Спал Рваный Бок. Всю ночь он лягушек на озере слушал, только уснул у себя под елочкой, а Пушок — толк-толк его под бок.
— Вставай. Разве можно сейчас спать? Ты погляди, что в полях делается. Сев идет. Тракторы на всю степь песни распевают. Идем глядеть.
Полдня бегали зайцы по полям, глядели, как колхозники хлеб сеют. После обеда в село свернули. Спрятались за огородом бабушки Степаниды. Припали к плетню, смотрят, как бабушка морковь сажает.

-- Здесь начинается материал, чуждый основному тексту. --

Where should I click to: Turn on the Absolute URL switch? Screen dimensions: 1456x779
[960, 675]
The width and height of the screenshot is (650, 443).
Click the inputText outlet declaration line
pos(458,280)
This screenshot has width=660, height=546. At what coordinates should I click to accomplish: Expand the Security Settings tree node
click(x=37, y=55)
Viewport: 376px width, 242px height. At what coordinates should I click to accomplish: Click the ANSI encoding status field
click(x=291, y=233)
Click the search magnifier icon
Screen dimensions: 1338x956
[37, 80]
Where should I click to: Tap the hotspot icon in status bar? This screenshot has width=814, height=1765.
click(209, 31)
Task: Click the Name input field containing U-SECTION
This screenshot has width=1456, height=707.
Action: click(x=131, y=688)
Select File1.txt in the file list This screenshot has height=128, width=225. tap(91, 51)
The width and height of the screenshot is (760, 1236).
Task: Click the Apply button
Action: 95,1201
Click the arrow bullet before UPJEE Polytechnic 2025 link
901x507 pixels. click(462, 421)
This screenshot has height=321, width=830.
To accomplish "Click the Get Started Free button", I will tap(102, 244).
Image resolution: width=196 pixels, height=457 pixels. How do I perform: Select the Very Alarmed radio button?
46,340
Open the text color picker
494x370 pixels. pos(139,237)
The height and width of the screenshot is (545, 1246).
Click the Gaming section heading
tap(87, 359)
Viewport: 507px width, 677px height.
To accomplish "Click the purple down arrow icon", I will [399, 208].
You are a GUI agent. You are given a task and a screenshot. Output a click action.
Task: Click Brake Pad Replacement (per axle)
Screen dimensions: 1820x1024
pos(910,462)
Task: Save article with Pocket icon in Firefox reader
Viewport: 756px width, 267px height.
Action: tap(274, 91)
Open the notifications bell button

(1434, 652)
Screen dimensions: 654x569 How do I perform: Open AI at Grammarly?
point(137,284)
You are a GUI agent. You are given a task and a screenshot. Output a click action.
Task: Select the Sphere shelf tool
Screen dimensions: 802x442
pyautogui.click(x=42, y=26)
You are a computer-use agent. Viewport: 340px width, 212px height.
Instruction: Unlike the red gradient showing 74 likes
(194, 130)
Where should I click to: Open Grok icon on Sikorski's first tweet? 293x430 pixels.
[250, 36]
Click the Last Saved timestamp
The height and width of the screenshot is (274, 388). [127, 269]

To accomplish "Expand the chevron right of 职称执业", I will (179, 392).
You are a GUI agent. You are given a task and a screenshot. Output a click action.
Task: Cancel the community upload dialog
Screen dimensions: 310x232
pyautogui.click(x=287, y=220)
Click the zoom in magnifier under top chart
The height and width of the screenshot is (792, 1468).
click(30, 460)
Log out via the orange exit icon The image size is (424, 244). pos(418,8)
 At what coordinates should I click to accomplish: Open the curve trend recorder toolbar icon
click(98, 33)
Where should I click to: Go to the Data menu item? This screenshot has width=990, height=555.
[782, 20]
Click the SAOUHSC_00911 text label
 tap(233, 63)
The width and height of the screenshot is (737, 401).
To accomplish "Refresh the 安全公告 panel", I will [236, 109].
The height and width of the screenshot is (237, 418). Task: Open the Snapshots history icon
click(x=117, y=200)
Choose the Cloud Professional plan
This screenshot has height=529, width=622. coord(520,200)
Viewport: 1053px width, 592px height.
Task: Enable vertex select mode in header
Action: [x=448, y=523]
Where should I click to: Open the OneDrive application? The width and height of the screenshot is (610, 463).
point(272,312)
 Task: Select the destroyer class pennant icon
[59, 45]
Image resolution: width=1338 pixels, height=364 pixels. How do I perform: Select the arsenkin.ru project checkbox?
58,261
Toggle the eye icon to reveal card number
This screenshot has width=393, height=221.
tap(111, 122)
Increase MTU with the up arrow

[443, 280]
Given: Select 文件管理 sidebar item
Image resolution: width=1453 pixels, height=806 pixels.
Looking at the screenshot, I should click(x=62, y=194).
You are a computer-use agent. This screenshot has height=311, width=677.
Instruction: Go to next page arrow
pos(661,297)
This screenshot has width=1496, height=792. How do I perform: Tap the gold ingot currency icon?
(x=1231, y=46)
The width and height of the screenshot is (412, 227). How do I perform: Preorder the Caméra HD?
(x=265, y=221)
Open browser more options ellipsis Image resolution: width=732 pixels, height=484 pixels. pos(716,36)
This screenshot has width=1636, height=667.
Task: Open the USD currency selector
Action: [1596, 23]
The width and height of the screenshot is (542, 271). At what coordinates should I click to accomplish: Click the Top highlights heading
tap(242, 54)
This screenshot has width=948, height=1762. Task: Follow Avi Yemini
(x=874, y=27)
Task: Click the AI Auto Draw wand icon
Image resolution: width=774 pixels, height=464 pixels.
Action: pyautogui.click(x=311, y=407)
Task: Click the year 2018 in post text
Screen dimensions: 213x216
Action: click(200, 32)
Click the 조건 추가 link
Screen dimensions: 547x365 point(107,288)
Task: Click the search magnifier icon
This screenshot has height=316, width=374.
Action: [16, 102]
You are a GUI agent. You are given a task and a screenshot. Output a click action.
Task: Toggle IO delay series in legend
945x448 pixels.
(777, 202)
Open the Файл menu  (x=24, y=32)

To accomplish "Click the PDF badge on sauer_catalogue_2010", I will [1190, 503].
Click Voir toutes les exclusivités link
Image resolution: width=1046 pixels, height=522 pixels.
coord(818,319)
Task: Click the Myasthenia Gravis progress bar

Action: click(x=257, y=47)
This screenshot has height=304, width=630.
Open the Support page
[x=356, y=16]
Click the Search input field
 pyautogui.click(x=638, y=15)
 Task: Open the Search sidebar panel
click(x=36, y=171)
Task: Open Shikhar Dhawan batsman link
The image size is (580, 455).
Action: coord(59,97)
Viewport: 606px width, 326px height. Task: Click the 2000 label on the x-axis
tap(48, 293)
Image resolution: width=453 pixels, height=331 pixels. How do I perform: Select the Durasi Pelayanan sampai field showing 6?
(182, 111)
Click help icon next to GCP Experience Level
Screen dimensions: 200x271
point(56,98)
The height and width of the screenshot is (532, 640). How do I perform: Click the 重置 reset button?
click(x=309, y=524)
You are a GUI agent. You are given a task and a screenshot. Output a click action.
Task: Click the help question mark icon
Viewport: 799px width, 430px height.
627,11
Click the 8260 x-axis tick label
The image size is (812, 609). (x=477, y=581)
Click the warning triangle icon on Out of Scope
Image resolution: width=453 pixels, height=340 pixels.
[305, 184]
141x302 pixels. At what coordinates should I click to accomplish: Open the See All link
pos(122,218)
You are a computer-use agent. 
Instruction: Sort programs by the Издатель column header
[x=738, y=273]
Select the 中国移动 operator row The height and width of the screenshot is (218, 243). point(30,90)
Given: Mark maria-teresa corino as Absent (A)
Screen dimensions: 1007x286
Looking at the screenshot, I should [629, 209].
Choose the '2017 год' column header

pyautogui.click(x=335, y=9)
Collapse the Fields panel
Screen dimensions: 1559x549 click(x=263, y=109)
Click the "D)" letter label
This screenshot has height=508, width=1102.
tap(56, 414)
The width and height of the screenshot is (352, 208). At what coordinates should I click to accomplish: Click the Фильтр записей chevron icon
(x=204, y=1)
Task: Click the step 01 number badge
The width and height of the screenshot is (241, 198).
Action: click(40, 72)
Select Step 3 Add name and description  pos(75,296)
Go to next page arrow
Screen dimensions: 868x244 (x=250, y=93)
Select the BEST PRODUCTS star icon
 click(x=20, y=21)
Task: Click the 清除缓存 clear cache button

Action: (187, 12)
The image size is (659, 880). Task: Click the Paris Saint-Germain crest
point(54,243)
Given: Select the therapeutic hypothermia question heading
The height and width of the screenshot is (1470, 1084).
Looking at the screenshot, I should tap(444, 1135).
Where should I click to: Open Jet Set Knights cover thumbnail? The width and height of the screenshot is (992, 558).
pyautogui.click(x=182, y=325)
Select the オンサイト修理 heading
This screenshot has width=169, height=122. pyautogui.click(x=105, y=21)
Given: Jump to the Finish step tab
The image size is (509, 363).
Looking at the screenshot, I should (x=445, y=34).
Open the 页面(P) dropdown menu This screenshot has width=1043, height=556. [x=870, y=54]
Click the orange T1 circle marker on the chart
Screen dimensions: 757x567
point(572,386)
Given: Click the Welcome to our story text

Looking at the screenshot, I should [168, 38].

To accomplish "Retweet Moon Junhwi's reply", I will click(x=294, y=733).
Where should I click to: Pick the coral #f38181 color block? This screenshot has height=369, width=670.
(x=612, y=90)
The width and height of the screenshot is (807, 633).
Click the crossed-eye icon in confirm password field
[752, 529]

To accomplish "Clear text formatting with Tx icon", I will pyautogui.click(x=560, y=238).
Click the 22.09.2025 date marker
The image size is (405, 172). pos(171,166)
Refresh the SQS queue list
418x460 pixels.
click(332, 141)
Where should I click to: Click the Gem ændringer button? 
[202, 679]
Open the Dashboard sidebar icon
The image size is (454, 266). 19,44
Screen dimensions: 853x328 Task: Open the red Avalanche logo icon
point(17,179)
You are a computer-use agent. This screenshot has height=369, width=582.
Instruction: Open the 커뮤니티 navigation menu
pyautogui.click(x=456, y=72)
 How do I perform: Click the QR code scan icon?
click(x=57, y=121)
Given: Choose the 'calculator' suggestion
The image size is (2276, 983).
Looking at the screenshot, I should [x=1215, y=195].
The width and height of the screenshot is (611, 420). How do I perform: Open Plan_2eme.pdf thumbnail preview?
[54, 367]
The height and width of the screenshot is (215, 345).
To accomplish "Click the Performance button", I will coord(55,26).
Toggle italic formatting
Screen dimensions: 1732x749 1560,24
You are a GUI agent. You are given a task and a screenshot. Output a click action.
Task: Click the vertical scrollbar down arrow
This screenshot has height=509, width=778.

День был солнечный. Петухи пели. Празднично, заливисто:
— Кири-ку-ку!
Только Рваному Боку не до петухов было. Просквозило его ночью на озере, чох напал. Закрылся Рваный Бок лапками, сморщился и — апчхи! — на весь огород. Да громко так, с высвистом.
Дрогнула бабушка Степанида. Посмотрела из-под ладони вокруг. Нет никого. Только за плетнем будто шепчется кто-то. И будто глядят на нее сквозь плетень четыре желтых глаза и не моргают.
Зашевелились у бабушки Степаниды седые волосы на голове. А два глаза за плетнем зажмурились и — апчхи! — чихнули на весь огород. Даже полынок прошлогодний закачался.
— Матушка-владычица! Черти!
Выронила бабушка Степанида мешочек с морковными семенами и затрусила по тропинке к дому:
— Николка!.. Николка!..
А Пушок перемахнул через плетень, схватил мешочек — и в рощу. Сели зайцы на крылечке домика Пушка, заглядывают в мешочек. Семена лапками помешивают.
— Сколько! — хлопает ушами Рваный Бок. — Вот если из каждого семечка морковку вырастить. Года на три есть хватит.
И предложил другу:
— Давай, Пушок, посеем эти семена. Будем все лето со свежей морковкой. И на зиму запасем.
Обнял Пушок друга. Прижал к груди. По спине хлопает.
— Ну и голова у тебя! Что придумал! Я уж хотел выкинуть их. Думаю: зачем они нам. А ведь это же здорово — огород свой заиметь. Не надо будет по чужим лазить.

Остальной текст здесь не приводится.